* start EXCERPT TO READ *

The first thing I noticed in Uncle Lloyd was his loud, uninhibited, contagious laugh. He was an outgoing man with a constant smile on his face. His icy blue eyes mirrored my dad’s. They enlarged every time he laughed. Whenever he said something funny, he scanned the room to see if others were joining in his hilarity. But it didn’t matter if others approved or not; if he thought it was humorous, the shoulders on his wiry frame curled as the laughter shook his whole upper body. Watching him get tickled by his own humor was contagious.

One day Uncle Lloyd said, “Hey, David, come here. Come to the bathroom for a second.” He had a winsome and innocent way of making people trust him.

I knew he wasn’t going to do anything dangerous; people were in the house, and the bathroom door was open. By now I knew he liked to laugh and entertain us, so I followed him into the bathroom without a second thought.

“Watch this,” he said.

Uncle Lloyd pointed his index finger and thumb toward his right eye, then in one swooping movement, popped his eye out of his head.

What in the world?

My mouth gaped open. I stopped breathing for a moment. I saw the glass eye he was holding with his two fingers, then I noticed the hollow part of his eye socket with its pinkish flesh and thin blood vessels.

If this is supposed to make me feel more comfortable around you, it’s not working.

* end EXCERPT TO READ *
* start COLLECTED MATERIAL *

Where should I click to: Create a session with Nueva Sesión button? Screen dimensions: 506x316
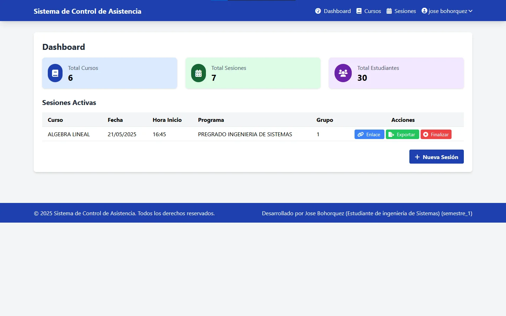(436, 157)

* end COLLECTED MATERIAL *

* **LIST OF TASKS**:
A. Repeat the story about Uncle Lloyd word for word, from "One day Uncle" up to and including "it’s not working.".
B. Carry on the story about Uncle Lloyd from its last line.
The listing comes from a separate source.

* **RESULTS FOR EACH TASK**:
A.
One day Uncle Lloyd said, “Hey, David, come here. Come to the bathroom for a second.” He had a winsome and innocent way of making people trust him.

I knew he wasn’t going to do anything dangerous; people were in the house, and the bathroom door was open. By now I knew he liked to laugh and entertain us, so I followed him into the bathroom without a second thought.

“Watch this,” he said.

Uncle Lloyd pointed his index finger and thumb toward his right eye, then in one swooping movement, popped his eye out of his head.

What in the world?

My mouth gaped open. I stopped breathing for a moment. I saw the glass eye he was holding with his two fingers, then I noticed the hollow part of his eye socket with its pinkish flesh and thin blood vessels.

If this is supposed to make me feel more comfortable around you, it’s not working.

B.
I offered some form of a smile to be kind, but my uncle just guffawed when he saw my horrified face. He acted like this was the funniest thing he had ever done. But I knew I wasn’t the first victim of this family carnival act. It was too well choreographed, so I knew he must have done this to multiple children to see their response.

It’s funny how something can look real to you, but you can’t unsee it once you discover it’s not.

Up to that moment, I had no idea that his right eye was a prosthetic made of hard acrylic. From then on, I never looked at Uncle Lloyd the same way. At dinner, I could feel the queasy sensation in my stomach as I imagined that plastic eye pinched between his thumb and index finger. I never asked him how he lost his eye because I didn’t want him to use it as another opportunity to exhibit the new plastic one. I didn’t need to know anything more.

This was part of what my dad called “the Gibbonses’ warped sense of humor.” And aside from this, Uncle Lloyd was endearingly odd yet fun. Ultimately, he was trying to make it through a hard situation. He wasn’t going to let the loss of his eye destroy his sense of humor.